Se a relação básica entre os seres humanos é de amor, como Kardec ressaltou avaliando a partir de um critério lógico a mensagem de Cristo, este pode se manifestar sobre diversas formas. Para que ele seja efetivado deve estar amparado pela construção do conhecimento, onde sua legitimidade se faz na valorização do outro e da vida, dentro de um equilíbrio harmônico e sustentado numa lógica conjuntiva. Por isso, o amor tem um caráter transdisciplinar, uma vez que é uma essência manifesta em diferentes existências.

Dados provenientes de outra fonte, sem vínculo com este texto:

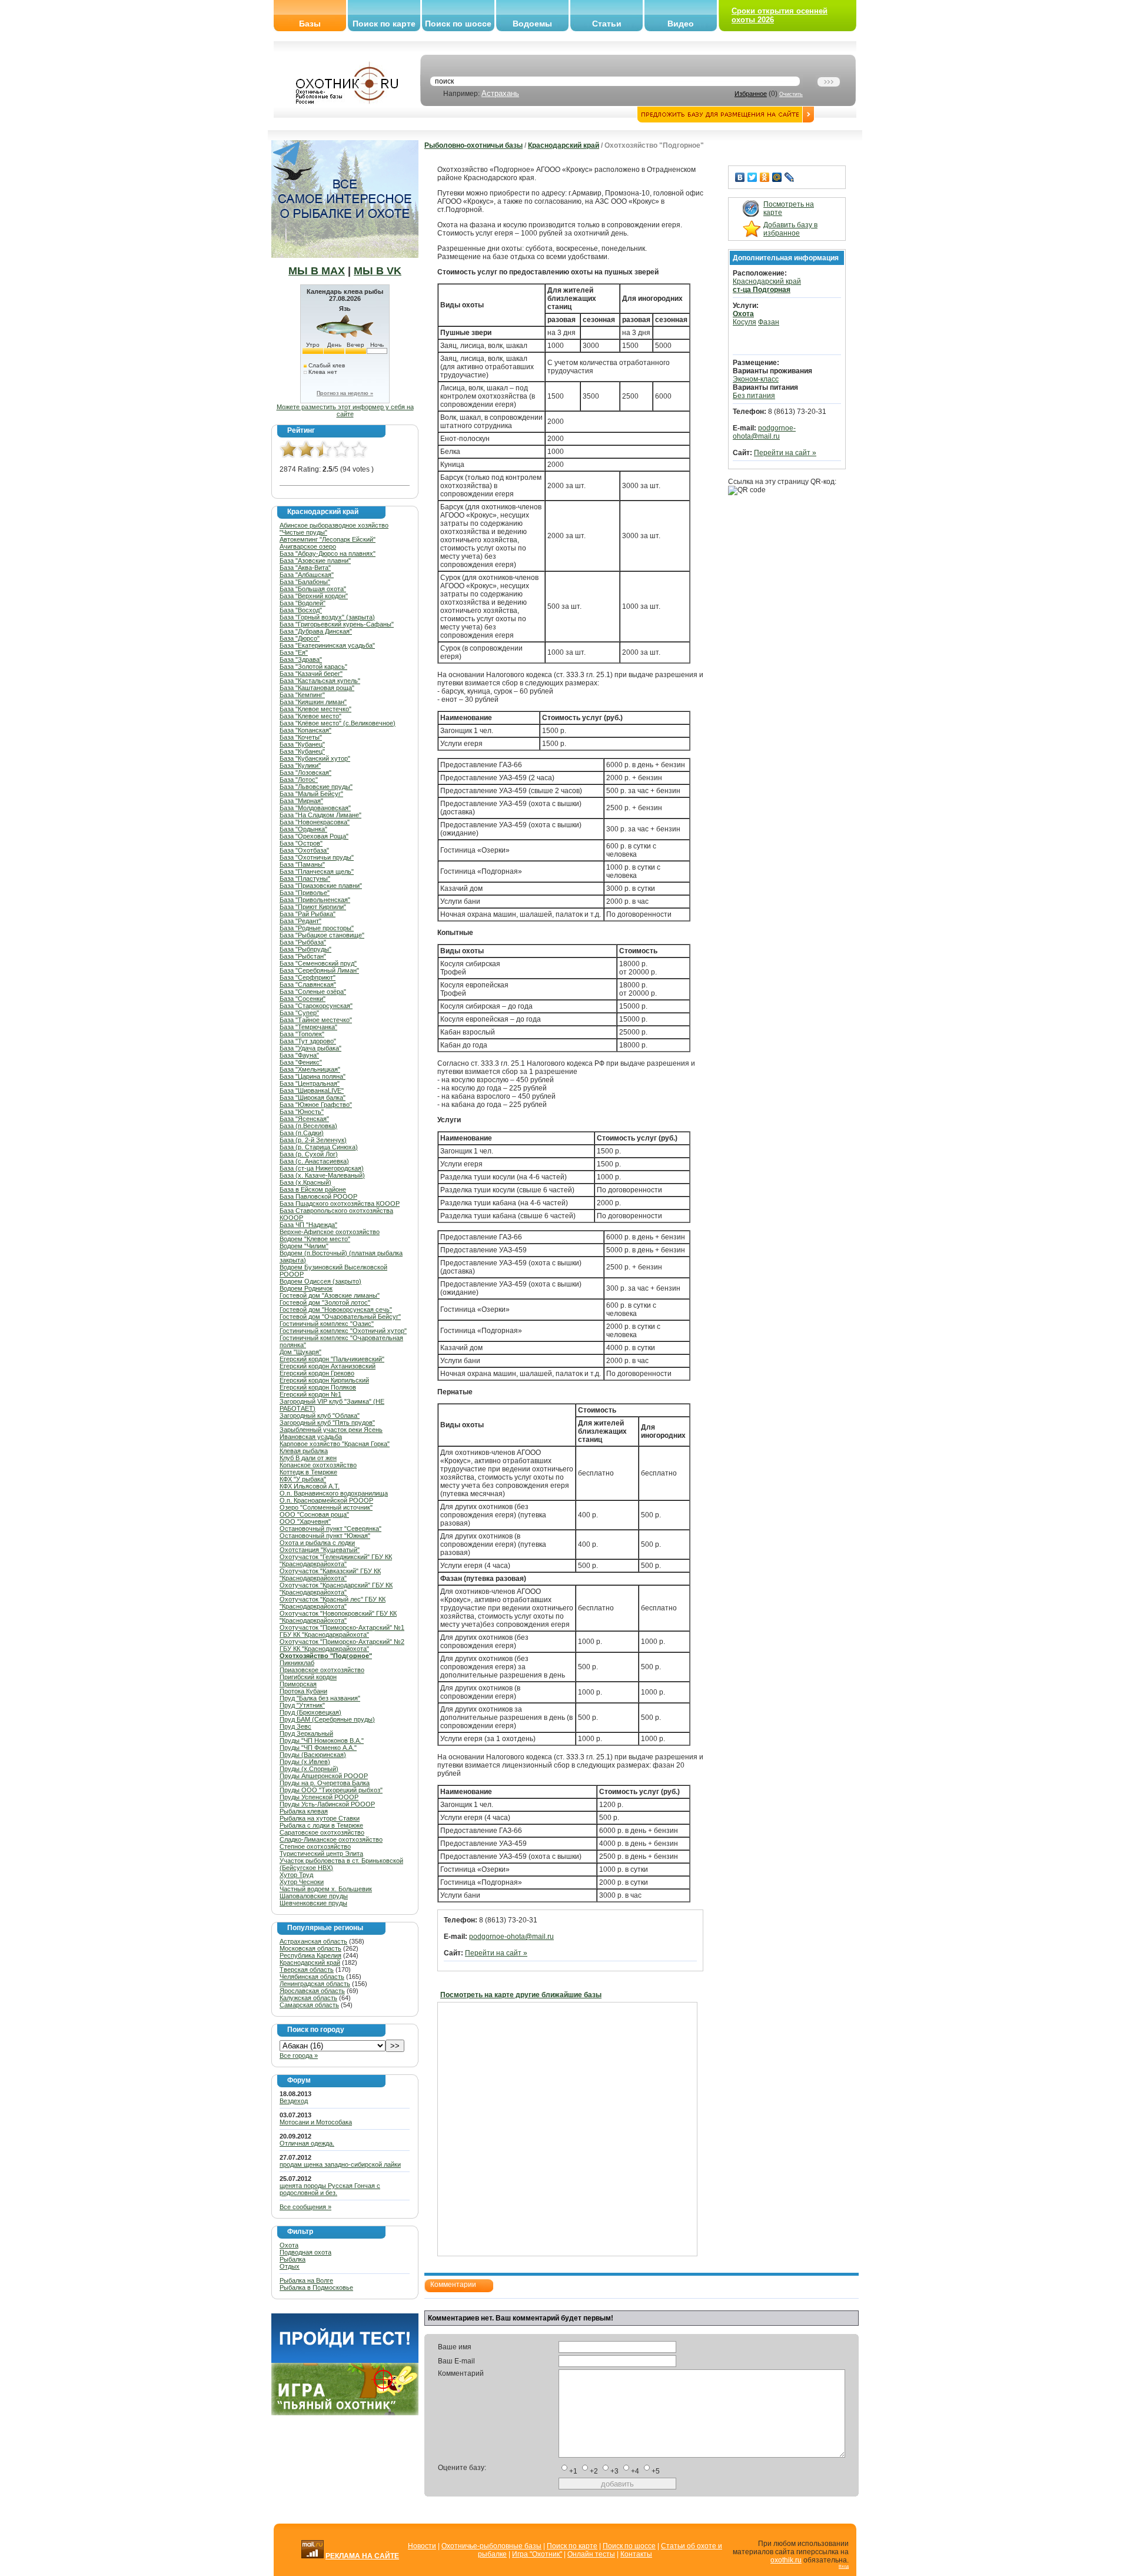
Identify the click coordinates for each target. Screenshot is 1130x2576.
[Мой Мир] (777, 177)
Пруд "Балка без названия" (320, 1698)
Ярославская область (312, 1990)
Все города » (299, 2055)
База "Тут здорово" (308, 1041)
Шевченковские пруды (313, 1903)
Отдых (290, 2266)
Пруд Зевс (295, 1726)
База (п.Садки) (302, 1132)
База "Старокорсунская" (316, 1005)
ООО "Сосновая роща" (314, 1514)
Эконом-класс (756, 379)
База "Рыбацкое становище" (322, 935)
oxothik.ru (786, 2560)
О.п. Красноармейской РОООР (326, 1500)
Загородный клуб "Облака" (320, 1415)
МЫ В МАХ (316, 271)
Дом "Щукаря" (300, 1351)
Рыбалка (292, 2259)
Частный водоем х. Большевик (326, 1888)
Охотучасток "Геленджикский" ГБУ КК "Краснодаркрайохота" (336, 1560)
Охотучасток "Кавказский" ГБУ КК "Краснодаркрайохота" (330, 1574)
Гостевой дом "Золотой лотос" (325, 1302)
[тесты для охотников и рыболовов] (344, 2360)
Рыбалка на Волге (306, 2280)
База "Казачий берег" (311, 673)
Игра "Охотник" (537, 2554)
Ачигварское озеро (308, 546)
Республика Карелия (310, 1955)
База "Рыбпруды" (305, 949)
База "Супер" (299, 1012)
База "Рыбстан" (303, 956)
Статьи (607, 23)
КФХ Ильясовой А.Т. (310, 1486)
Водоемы (532, 23)
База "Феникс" (301, 1062)
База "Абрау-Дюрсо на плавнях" (327, 553)
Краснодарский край (310, 1962)
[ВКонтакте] (740, 177)
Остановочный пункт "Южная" (325, 1535)
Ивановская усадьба (311, 1436)
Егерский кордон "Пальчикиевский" (332, 1358)
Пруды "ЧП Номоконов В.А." (322, 1740)
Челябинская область (312, 1976)
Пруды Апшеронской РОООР (324, 1775)
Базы (310, 23)
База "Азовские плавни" (315, 560)
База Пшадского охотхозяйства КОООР (340, 1203)
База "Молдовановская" (315, 807)
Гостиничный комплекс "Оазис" (327, 1323)
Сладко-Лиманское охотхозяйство (331, 1839)
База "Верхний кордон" (314, 595)
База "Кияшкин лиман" (313, 701)
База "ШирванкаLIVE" (312, 1090)
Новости (422, 2546)
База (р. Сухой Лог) (309, 1154)
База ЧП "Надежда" (308, 1224)
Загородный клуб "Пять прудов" (327, 1422)
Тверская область (307, 1969)
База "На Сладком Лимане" (320, 814)
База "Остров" (301, 843)
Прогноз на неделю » (345, 393)
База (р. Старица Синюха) (319, 1147)
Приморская (298, 1684)
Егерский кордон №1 (310, 1394)
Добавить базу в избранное (790, 229)
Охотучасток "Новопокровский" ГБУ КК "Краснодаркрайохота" (338, 1617)
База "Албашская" (307, 574)
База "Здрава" (301, 659)
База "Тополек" (302, 1033)
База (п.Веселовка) (308, 1125)
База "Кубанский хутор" (315, 758)
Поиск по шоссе (458, 23)
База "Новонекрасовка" (315, 821)
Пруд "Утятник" (302, 1705)
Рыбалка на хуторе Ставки (320, 1818)
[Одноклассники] (765, 177)
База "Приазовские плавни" (321, 885)
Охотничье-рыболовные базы (491, 2546)
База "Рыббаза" (303, 942)
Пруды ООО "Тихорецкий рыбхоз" (331, 1789)
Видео (680, 23)
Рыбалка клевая (304, 1811)
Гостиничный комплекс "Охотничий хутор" (343, 1330)
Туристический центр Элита (321, 1853)
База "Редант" (300, 920)
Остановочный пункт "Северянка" (330, 1528)
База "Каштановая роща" (317, 687)
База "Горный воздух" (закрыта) (327, 617)
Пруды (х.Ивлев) (305, 1761)
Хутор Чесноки (302, 1881)
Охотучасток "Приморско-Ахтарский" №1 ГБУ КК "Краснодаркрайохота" (342, 1631)
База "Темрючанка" (308, 1026)
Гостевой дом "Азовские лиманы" (330, 1295)
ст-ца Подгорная (761, 290)
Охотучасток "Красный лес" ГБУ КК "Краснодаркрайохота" (332, 1603)
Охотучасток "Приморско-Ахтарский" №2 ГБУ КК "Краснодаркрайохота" (342, 1645)
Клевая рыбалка (304, 1450)
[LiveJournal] (789, 177)
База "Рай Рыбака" (307, 913)
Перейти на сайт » (496, 1953)
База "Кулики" (300, 765)
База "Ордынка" (303, 829)
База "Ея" (294, 652)
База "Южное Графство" (316, 1104)
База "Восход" (301, 610)
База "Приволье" (305, 892)
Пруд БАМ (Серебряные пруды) (327, 1719)
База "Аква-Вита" (305, 567)
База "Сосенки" (302, 998)
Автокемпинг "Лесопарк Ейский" (327, 539)
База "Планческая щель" (317, 871)
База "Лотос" (299, 779)
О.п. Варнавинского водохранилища (334, 1493)
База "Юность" (302, 1111)
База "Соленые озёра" (313, 991)
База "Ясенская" (304, 1118)
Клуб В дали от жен (308, 1457)
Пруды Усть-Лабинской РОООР (327, 1804)
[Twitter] (752, 177)
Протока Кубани (303, 1691)
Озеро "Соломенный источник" (326, 1507)
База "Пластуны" (305, 878)
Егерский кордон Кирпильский (324, 1380)
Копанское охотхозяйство (318, 1464)
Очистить (791, 94)
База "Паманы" (302, 864)
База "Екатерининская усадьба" (327, 645)
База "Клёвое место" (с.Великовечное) (338, 723)
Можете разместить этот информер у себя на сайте (345, 410)
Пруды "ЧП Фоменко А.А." (318, 1747)
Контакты (636, 2554)
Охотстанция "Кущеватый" (320, 1549)
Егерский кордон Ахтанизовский (327, 1366)
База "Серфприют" (307, 977)
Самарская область (309, 2004)
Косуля (744, 322)
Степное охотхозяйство (315, 1846)
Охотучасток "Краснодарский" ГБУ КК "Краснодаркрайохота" (336, 1589)
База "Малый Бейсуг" (311, 793)
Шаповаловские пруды (314, 1895)
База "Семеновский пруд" (318, 963)
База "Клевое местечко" (315, 708)
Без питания (754, 396)
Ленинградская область (315, 1983)
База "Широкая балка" (312, 1097)
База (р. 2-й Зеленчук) (313, 1139)
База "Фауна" (299, 1055)
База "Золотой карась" (313, 666)
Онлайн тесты (591, 2554)
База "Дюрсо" (300, 638)
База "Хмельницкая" (310, 1069)
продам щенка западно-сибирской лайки (340, 2164)
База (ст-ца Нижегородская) (322, 1168)
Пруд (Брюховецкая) (310, 1712)
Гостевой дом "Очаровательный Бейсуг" (340, 1316)
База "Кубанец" (302, 744)
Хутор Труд (296, 1874)
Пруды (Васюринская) (313, 1754)
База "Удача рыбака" (310, 1048)
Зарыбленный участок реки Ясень (331, 1429)
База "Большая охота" (313, 588)
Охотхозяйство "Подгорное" (326, 1655)
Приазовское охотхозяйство (322, 1669)
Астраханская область (313, 1941)
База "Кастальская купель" (320, 680)
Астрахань (500, 93)
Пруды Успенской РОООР (319, 1797)
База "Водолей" (302, 602)
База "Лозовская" (305, 772)
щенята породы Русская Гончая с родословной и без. (330, 2189)
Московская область (310, 1948)
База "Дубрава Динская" (316, 631)
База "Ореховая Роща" (314, 836)
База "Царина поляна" (312, 1076)
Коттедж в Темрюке (308, 1472)
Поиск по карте (384, 23)
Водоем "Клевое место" (315, 1238)
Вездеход (294, 2100)
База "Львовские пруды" (316, 786)
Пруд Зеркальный (306, 1733)
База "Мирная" (301, 800)
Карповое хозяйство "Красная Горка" (335, 1443)
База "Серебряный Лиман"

O que contraria o amor é a banalização do outro, sua utilização para fins particulares. Neste caso toda e qualquer relação de devassidão, libertinagem e com vistas exclusivas ao prazer da matéria nega o exercício do amor, comprometendo o crescimento evolutivo. Neste caso se for comprovado estatisticamente que há maior libertinagem entre homossexuais, deve-se criticar este comportamento e não o homossexualismo em si. Associar a devassidão ao homossexualismo incorre em uma falácia lógica, uma vez que tal comportamento também é verificado entre heterossexuais. O que pode ser feito é avaliar sociologicamente o motivo pelo qual homossexuais tenderiam a ser mais devassos, o que não exclui a possibilidade de se encontrar diversos casais homossexuais que contribuam mutuamente para um crescimento e realizem uma relação de dignidade e defesa ampla e integral da vida, expressando desta forma o amor. Com isso é possível concluir que o homossexualismo também é uma forma pela qual o amor pode se manifestar.
O Espiritismo não deve condenar ou defender o homossexualismo em si, mas fazer avaliação dos valores que sustentam uma relação. Se forem de dignificação da vida são positivos, independente da forma em que se manifestem. Portanto, não se pode julgar o homossexualismo, mas sim relações homossexuais a partir dos valores que a edificam, o que significa que afirmar o homossexualismo como aberração ou desvio reflete desconhecimento grave da filosofia espírita.